### Exercise prompt
Every line of the following records that includes "menu" should be copied.

Data entries:
■ ■ ■

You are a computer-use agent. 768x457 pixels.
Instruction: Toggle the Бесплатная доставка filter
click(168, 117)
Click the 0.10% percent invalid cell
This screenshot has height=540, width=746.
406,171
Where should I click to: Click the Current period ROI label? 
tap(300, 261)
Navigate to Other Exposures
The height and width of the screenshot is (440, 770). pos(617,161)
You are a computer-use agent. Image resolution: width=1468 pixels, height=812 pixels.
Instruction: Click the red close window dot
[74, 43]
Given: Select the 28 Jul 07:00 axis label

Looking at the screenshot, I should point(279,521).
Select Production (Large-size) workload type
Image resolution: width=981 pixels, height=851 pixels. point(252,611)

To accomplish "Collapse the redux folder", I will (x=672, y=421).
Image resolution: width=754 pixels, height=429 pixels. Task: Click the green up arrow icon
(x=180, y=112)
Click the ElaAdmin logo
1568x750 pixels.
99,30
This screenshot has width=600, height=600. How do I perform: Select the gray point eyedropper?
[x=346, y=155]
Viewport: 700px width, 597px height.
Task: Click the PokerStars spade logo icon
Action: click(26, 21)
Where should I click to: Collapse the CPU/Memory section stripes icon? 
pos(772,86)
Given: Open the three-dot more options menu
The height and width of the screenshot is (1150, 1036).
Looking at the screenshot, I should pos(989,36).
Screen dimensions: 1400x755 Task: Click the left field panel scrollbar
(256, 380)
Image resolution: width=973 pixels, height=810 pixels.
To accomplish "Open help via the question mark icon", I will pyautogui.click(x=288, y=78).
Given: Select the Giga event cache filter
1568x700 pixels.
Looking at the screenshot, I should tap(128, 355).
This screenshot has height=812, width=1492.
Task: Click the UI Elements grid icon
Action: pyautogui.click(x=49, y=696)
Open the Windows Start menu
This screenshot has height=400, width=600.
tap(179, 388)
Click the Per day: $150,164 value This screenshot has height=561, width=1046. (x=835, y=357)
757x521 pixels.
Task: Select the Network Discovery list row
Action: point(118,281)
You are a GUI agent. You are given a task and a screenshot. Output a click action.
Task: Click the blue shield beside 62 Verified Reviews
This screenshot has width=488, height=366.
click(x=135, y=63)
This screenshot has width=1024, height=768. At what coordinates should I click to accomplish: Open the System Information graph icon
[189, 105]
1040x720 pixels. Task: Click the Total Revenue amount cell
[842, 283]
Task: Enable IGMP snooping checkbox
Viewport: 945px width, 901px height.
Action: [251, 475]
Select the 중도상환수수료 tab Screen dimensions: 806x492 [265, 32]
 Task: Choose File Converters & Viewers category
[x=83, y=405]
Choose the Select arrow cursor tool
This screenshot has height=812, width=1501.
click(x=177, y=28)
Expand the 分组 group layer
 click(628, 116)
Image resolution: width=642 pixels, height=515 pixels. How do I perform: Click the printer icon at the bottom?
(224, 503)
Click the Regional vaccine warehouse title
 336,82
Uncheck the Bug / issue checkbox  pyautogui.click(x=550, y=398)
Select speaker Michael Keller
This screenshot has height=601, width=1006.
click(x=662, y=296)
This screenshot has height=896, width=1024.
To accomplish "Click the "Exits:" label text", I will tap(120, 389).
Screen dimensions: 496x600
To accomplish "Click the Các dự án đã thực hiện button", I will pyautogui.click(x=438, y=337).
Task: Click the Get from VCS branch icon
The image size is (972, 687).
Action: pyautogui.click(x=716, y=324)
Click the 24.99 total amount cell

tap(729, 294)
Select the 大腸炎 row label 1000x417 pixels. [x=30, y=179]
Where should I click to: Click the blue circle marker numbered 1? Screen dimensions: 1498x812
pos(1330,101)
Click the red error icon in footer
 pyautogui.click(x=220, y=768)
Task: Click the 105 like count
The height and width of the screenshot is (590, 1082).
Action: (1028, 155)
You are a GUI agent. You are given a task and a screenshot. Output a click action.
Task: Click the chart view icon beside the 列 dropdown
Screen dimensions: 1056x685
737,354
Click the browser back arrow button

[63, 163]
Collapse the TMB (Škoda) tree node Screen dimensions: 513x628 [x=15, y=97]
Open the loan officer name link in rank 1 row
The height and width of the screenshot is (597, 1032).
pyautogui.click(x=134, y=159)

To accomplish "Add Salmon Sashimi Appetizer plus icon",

■ ■ ■

### Your solution
Given: Open the three-dot more options menu
Open the Windows Start menu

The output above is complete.